I disagree with your claim, as I understand it. I've seen too many good speakers from hobbyists and too many bad speakers from large manufacturers to agree to any claim that designates one as good and the other as bad.

And if that's not your claim: Why haven't you said so? Why does a request for clarification have you commenting on your beliefs about the cell-to-synapse ratio in my brain.
GrimSurfer posts on February 20, 2019 09:44
When manufacturers with excellent pedigree design, produce, and Market something ludicrous, I'm left wondering about what they're trying to achieve.

Designating a product as a “statement” in today's world is as good as saying that it is another piece of hi-fi esoterica. Saying that a product is a demonstration of expensive tech and manufacturing methodologies that will eventually trickle down to other lines installs a little more confidence. Better still is when a company is specific about exactly what tech they're talking about, and why it currently costs so much.

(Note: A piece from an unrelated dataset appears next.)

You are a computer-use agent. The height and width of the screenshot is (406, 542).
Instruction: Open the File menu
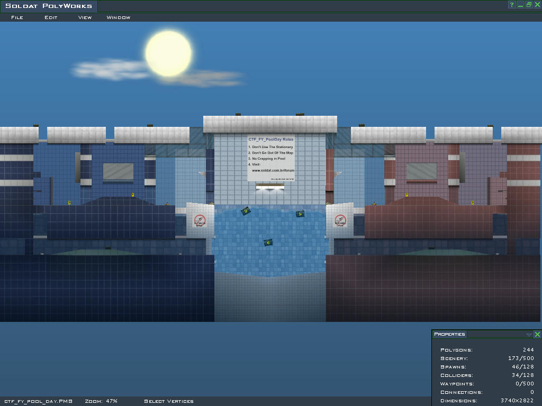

It's hard to make such a case when there's less “tech” than “clever assembly” of other manufacturers' components (Wadia) or refaceplating (Lexicon's saga with Oppo inside).

The loudspeaker industry is an interesting one. Loudspeakers are complex and the last link in the hi-fi chain that hasn't been able to overcome single-digit noise. There are a relatively small number of driver designer/developer/manufacturers seupplying the market. Cabinet making skills are in decline. So it's unclear where things are heading… and even less clear where this will,leave consumers.

I'm certain that consumers' need for cheap products will be satisfied. Cheap is easy, expectations are low.

I'm quite confident that consumers' need for adequate products will be satisfied.

I'm moderately confident that consumers' need for excellent products will be satisfied.

I've lost confidence in the industry's ability to develop and enforce standards that help the consumer distinguish between poor, adequate and excellent performance.

Price doesn't appear to be a good discriminator of performance. Or at least that's how it seems to me when manufacturers and reviewers tip-toe around using clear and unambiguous language to describe how a loudspeaker measures AND sounds.